**Короткое задание:**
Перескажите короче абзац текста статьи, который начинается словами «Рамки статьи ограничены», и сохраните его основные факты.
----- Текст документа
Разумеется, нельзя связывать постигшую в 1944 году чеченцев и ингушей трагедию только с провалом добровольческой кампании. Но очевидно также, что ее итогам в Москве была дана и соответствующая политическая оценка, особенно если учесть, что кампания была санкционирована лично Сталиным[6]. Упомянутый эпизод показывает, что мобилизационные мероприятия требуют тщательного изучения, выявления их корреляции с текущими установками сталинской национальной политики. Этой важной взаимозависимости и посвящено данное исследование.
Рамки статьи ограничены анализом мобилизационных мероприятий в отношении коренных народов Северного Кавказа, хотя проблема взаимосвязи мобилизаций граждан с государственной национальной политикой во время войны не исчерпывается только этим регионом. Различные модификации этой взаимосвязи можно усмотреть в большинстве национальных неславянских республик. Работа в этом направлении ведется автором, но существенно замедляется труднодоступностью архивных источников, большой массив которых не рассекречен по сей день (прежде всего это важнейшие для разработки темы документы Центрального архива Министерства обороны — ЦАМО). В этом отношении Северокавказский регион наилучшим образом обеспечен источниками, объем и информативная ценность которых позволяет делать достоверные выводы.
Работа состоит из двух частей. В первой показана динамика развития социально-политической ситуации в северокавказских автономиях в годы войны. Во второй рассматривается курс правительства на ограничение призыва в армию коренного населения северокавказских республик в контексте ужесточения здесь государственной национальной политики.
----------
----- Записанные данные
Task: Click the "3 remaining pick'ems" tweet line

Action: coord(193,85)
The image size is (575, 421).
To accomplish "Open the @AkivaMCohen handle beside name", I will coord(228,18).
----------
**Решение задачи:**
Статья ограничена мобилизациями коренных народов Северного Кавказа, хотя связь мобилизаций с национальной политикой военного времени видна и в большинстве других национальных неславянских республик. Автор исследует и эту тему, однако работу тормозит труднодоступность архивов: многие документы, прежде всего ЦАМО, до сих пор не рассекречены. Северокавказский регион обеспечен источниками лучше всего, и их объем и ценность позволяют делать достоверные выводы.